Task statement
From the records that follow, copy every line that contains the word "value".

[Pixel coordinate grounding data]
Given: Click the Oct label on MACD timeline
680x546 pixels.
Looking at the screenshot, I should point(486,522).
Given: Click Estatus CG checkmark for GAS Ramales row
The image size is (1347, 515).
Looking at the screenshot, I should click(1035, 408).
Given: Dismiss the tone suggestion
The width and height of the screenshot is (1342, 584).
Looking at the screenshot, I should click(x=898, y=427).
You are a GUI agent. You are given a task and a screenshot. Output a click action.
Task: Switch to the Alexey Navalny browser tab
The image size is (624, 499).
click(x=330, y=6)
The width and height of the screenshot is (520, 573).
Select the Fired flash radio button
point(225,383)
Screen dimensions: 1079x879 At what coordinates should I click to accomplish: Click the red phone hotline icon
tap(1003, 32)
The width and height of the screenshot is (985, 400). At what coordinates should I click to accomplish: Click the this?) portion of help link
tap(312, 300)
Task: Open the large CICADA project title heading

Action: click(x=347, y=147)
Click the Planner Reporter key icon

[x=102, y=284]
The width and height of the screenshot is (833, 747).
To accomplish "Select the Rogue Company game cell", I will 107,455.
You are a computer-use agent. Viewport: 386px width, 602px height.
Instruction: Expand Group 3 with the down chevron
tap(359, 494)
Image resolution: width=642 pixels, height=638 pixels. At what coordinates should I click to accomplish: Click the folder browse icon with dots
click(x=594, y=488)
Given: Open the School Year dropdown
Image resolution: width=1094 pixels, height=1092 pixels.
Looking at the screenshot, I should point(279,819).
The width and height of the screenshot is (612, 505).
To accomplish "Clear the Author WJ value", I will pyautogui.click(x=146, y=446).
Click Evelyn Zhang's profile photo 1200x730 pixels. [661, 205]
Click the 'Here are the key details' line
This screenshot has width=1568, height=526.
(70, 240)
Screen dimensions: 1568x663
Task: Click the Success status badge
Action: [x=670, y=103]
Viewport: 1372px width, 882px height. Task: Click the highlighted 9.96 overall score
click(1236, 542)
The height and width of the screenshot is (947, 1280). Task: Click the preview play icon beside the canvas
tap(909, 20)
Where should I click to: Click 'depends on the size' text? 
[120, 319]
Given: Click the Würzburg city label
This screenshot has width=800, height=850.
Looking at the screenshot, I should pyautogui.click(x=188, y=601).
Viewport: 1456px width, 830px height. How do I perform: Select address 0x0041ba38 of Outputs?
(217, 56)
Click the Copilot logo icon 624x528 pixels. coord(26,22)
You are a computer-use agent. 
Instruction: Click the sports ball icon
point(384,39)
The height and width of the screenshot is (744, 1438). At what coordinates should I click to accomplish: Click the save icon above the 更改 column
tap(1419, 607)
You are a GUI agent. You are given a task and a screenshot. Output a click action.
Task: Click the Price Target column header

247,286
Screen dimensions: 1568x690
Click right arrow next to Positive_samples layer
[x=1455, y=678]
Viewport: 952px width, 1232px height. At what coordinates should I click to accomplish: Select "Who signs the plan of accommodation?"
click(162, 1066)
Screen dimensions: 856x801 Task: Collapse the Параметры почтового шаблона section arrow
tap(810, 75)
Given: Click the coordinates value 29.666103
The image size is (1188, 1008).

Exercise response
To accomplish "Clear the Author WJ value", I will pyautogui.click(x=146, y=446).
Given: Click the coordinates value 29.666103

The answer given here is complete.